Integrating hyper-acetylated peaks to identify the dysregulated enhancer-promoter interactions
The expensive cost of Hi-C experiments limits its application to too many samples. To identify the changed enhancer-promoter regulation, a feasible solution is to integrate Hi-C annotation with other dysregulated signals. As a demonstration, we collected 1475 hyper-acetylated H3K27ac peaks from the published study23 and identify the target genes of 806 peaks56. Figure 5a shows the results of a peak on chr13:112101248–112102698, which was reported as the most hyper-acetylated peak. This peak located at the downstream of ARHGEF7 and TEX29 genes. It interacted with the promoter of ENST00000483189, one transcript of ARHGEF7 gene. This result suggested that ARHGEF7 might take a more important role in AD. It should be noticed that ARHGEF7 was not the proximal gene according to their genomic location, which suggested a necessity to use Hi-C results to annotate dysregulated regulatory elements. Figure 5b shows another example of the most hyper-acetylated peak on chr5:640598–642071, located in the ninth intron of CEP72. It interacted with the promoter of ENST00000512038, a transcript of CEP72. Under our parameter setting, we failed to identify links from some top-ranked hyper-acetylated peaks and it is not clear if they are involved in transcription regulation.
One of the hyper-acetylated peaks of chr17:43959954–43961546 is proximal to the MAPT gene. Figure 5c shows its chromatin interaction with MAPT transcript promoters. Multiple MAPT transcripts were linked to this peak, e.g. ENST00000571311, ENST00000420682, and ENST00000262410. Additionally, the same peak is also linked to the promoters of multiple transcripts of CRHR1 gene. CRHR1 has been reported for association with synaptic loss and memory in other neurological diseases57. This result might indicate its potential involvement in AD.

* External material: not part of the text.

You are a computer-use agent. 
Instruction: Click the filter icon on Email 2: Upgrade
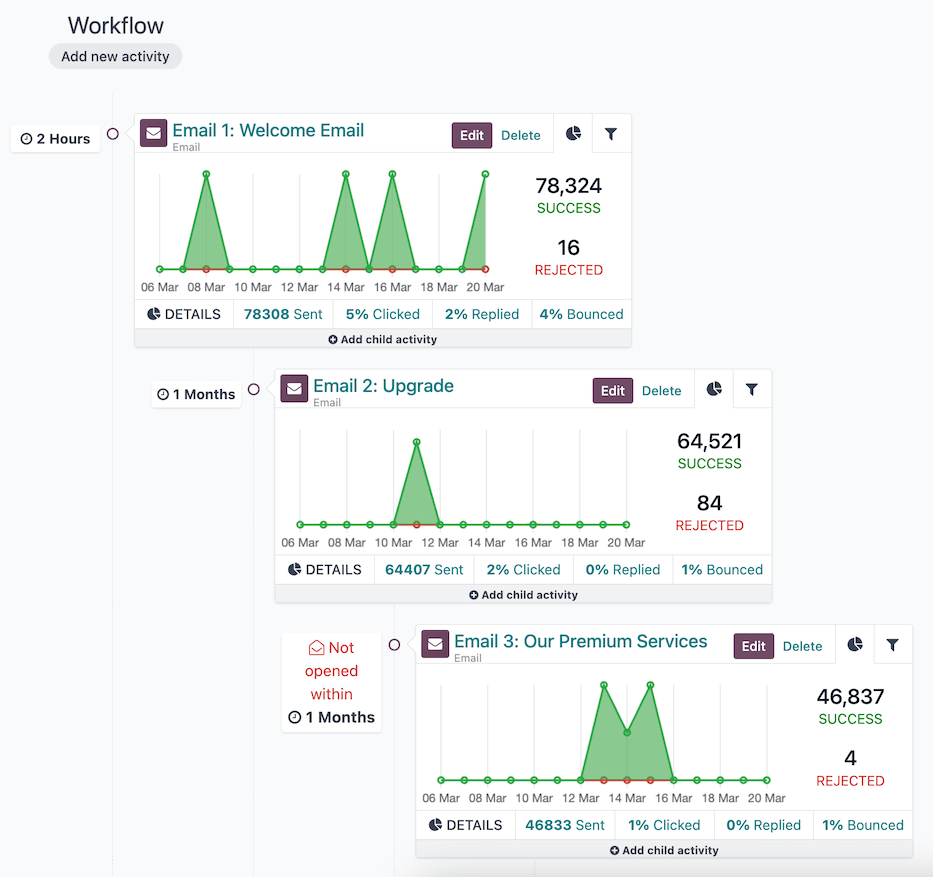tap(752, 388)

The Hi-C data analyses were performed using public tools. The following softwares were used to perform Hi-C data analysis:
1. FastQC v0.11.9 https://www.bioinformatics.babraham.ac.uk/projects/fastqc/
2. HiC-Pro v2.11.3 https://github.com/nservant/HiC-Pro
3. Juicer tools v1.14.08 https://github.com/aidenlab/Juicebox
4. HOMER V2.0 http://homer.ucsd.edu/homer/interactions2/index.html
5. bedtools v2.29.2 https://bedtools.readthedocs.io/en/latest/
6. Gviz V1.40.0 https://bioconductor.org/packages/release/bioc/html/Gviz.html
7. ChIPseeker v1.32.0 http://bioconductor.org/packages/release/bioc/vignettes/ChIPseeker
8. HiCPlotter v0.6.6 https://github.com/akdemirlab/HiCPlotter
9. multiHiCcompare v1.14.0 https://dozmorovlab.github.io/multiHiCcompare/
10. MACS v2.2.6 https://github.com/macs3-project/MACS
11. R v3.6.2 https://cran.r-project.org/
12. limma v3.1.2 https://bioconductor.org/packages/release/bioc/html/limma.html
Bateman, R. J. et al. Clinical and biomarker changes in dominantly inherited alzheimer’s disease. N Engl J Med 367, 795–804, https://doi.org/10.1056/NEJMoa1202753 (2012).

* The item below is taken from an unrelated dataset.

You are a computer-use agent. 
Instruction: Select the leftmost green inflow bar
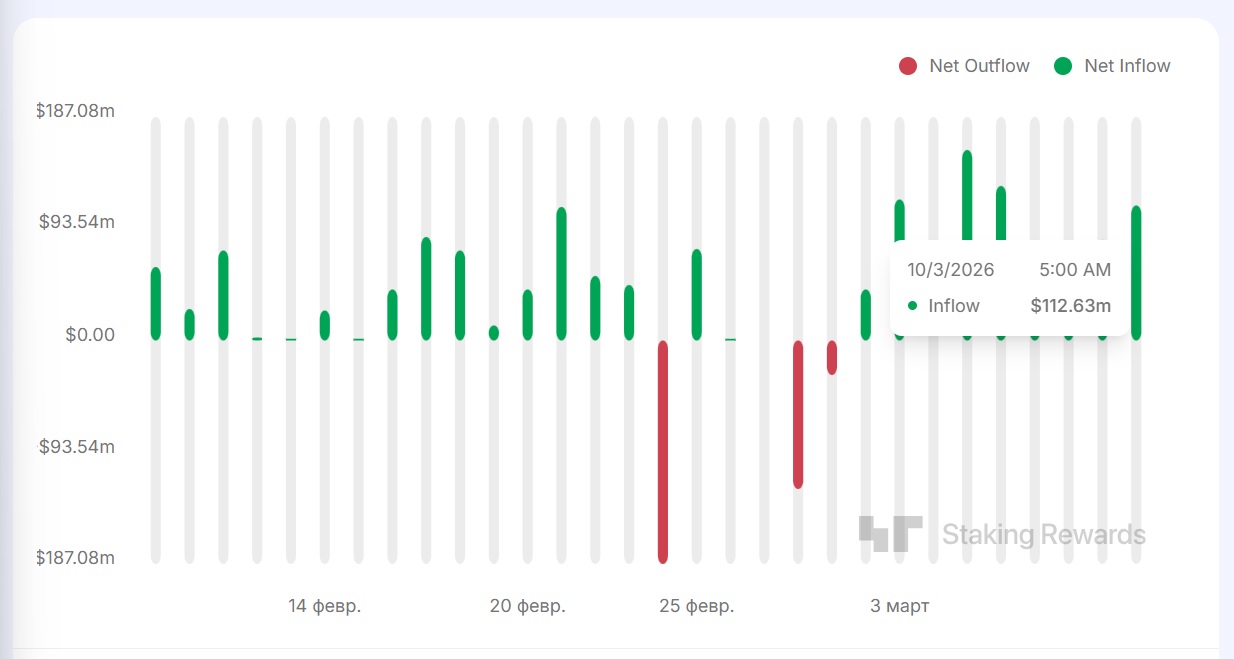(x=156, y=303)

Bekris, L. M., Yu, C.-E., Bird, T. D. & Tsuang, D. W. Review article: Genetics of alzheimer disease. Journal of Geriatric Psychiatry and Neurology 23, 213–227, https://doi.org/10.1177/0891988710383571 (2010).

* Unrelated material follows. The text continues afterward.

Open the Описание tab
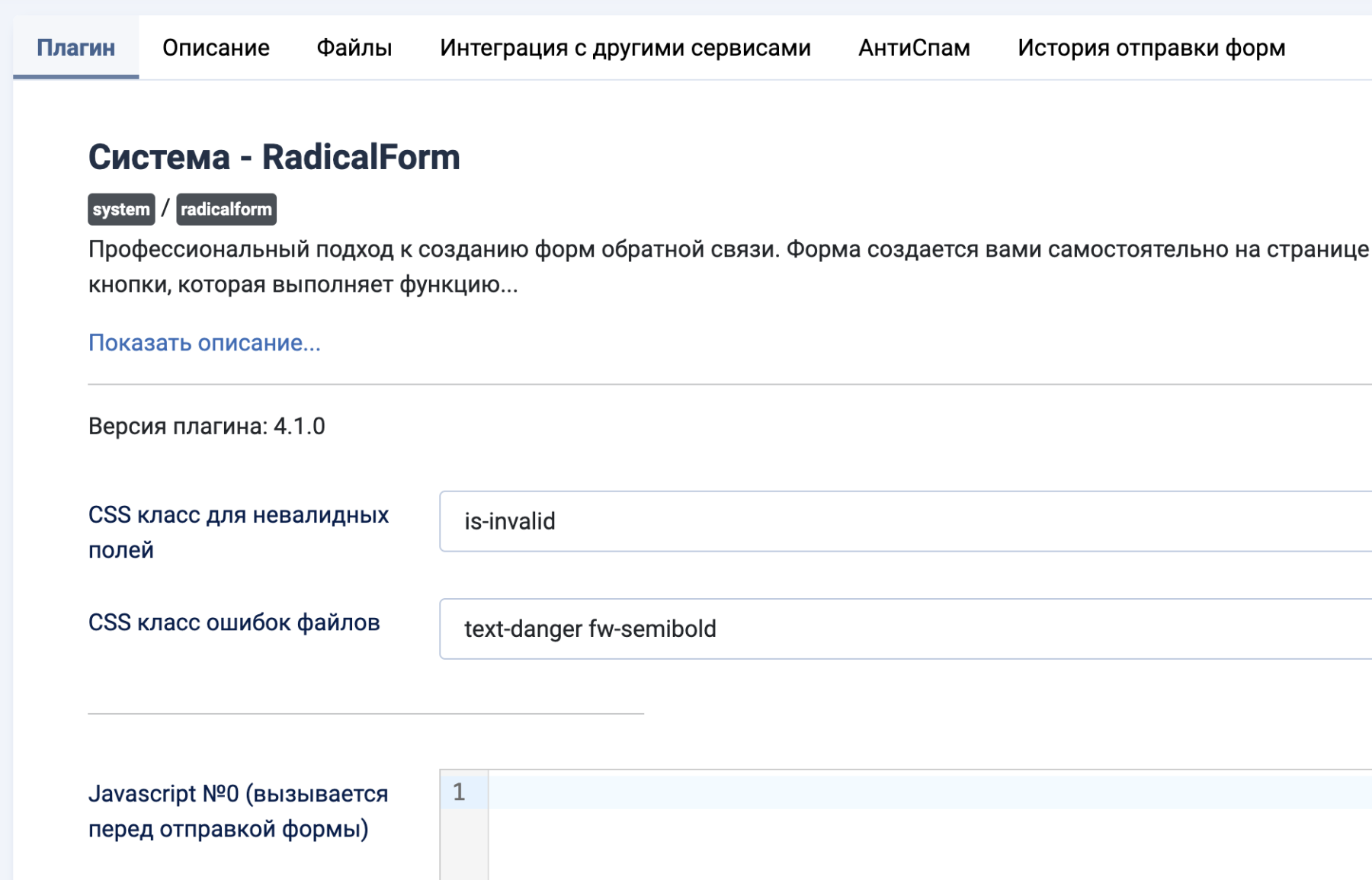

Garre-Olmo, J. Epidemiology of alzheimer’s disease and other dementias. Revista de neurologia 66, 377–386, https://doi.org/10.12688/f1000research.50786.1 (2018).
Dorszewska, J., Prendecki, M., Oczkowska, A., Dezor, M. & Kozubski, W. Molecular basis of familial and sporadic alzheimer’s disease. Current Alzheimer Research 13, 952–963, https://doi.org/10.2174/1567205013666160314150501 (2016).
Bellenguez, C., Grenier-Boley, B. & Lambert, J.-C. Genetics of alzheimer’s disease: where we are, and where we are going. Current Opinion in Neurobiology 61, 40–48, https://doi.org/10.1016/j.conb.2019.11.024 (2020).
Jansen, I. E. et al. Genome-wide meta-analysis identifies new loci and functional pathways influencing alzheimer’s disease risk. Nature genetics 51, 404–413, https://doi.org/10.1038/s41588-018-0311-9 (2019).
Kunkle, B. W. et al. Genetic meta-analysis of diagnosed alzheimer’s disease identifies new risk loci and implicates a β, tau, immunity and lipid processing. Nature Genetics 51, 414–430, https://doi.org/10.1038/s41588-019-0358-2 (2019).
Schwartzentruber, J. et al. Genome-wide meta-analysis, fine-mapping and integrative prioritization implicate new alzheimer’s disease risk genes. Nature Genetics 53, 392–402, https://doi.org/10.1038/s41588-020-00776-w (2021).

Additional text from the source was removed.